The title track offers earthy sensuality by way of Ten Wheel Drive’s similarly hellbent artist/producer Genya Ravan (“Take me to your hive”) amidst a rubbery guitar, which segues into the chunka-chunka riffs and wailing elastic harp on “Smeck.” It marks Vakili Band’s affinity for the blues, a satisfyingly grinding reprise of the original “Mr. Smeck,” originally from Vakili’s second solo album, Meadowlands. Both pay homage to the original “magician of the strings,” a ukulele player named Roy Smeck, who had a model guitar named after him that she first wrote the “jangly” song on. “Why Can’t You Say” offers grunge guitars and a “whisper-to-a-scream” Vakili vocal that doesn’t ask for the moon, just three simple words that everyone wants to hear.

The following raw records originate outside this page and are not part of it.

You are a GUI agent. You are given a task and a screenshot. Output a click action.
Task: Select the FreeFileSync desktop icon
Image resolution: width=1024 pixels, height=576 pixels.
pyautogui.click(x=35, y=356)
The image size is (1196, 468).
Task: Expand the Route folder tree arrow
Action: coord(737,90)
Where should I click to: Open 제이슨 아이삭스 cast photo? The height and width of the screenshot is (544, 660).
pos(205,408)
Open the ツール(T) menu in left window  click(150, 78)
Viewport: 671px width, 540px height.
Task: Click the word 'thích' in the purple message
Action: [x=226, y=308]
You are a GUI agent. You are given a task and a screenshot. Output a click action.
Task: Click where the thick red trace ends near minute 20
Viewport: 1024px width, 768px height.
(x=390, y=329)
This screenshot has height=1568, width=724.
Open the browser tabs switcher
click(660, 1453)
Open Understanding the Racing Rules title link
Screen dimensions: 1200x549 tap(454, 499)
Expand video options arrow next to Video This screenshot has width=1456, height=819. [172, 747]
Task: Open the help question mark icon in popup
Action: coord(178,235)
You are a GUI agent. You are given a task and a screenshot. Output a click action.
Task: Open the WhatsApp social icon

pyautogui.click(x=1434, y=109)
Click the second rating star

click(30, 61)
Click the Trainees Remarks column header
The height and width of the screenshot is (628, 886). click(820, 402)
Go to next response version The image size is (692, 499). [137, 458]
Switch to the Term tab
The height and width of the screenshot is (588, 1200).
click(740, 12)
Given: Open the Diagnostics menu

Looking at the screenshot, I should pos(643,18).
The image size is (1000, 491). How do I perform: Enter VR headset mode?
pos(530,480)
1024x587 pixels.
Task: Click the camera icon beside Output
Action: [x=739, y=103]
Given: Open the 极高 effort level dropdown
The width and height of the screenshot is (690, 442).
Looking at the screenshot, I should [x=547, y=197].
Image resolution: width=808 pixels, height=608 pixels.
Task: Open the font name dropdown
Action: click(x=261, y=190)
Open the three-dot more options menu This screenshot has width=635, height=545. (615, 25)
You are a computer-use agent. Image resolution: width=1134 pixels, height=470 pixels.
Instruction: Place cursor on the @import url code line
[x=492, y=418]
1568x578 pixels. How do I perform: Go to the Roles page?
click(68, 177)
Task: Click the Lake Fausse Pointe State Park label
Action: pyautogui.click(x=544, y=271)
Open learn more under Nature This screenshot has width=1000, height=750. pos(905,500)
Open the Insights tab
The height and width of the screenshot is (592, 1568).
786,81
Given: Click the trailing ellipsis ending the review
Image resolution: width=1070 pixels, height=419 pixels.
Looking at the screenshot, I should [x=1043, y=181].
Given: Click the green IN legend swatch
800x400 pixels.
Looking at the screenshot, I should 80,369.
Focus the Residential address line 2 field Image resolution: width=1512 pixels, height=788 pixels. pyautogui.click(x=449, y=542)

“Pyro Luv Attack” cycles through Def Leppard, Greek mythology, Small Faces-style bonhomie and a wide-screen comic book vision that promises, “The world will spin loose from its axis/All because I’m loving you,” going from the cosmos to the personal in the beat of a heart, as Ben’s majestic final guitar solo reigns o’er the cathartic climax.
“Someone once told me, just keep on, keep improving your art, keep performing. Don’t isolate yourself, stay open and say YES. If you want to create something collaboratively, you need to be super-intentional about it. We’ve stayed focused.”
Honey is the sweet result of all that time in the hive for Vakili Band. Now it’s time to share that buzz with the rest of us.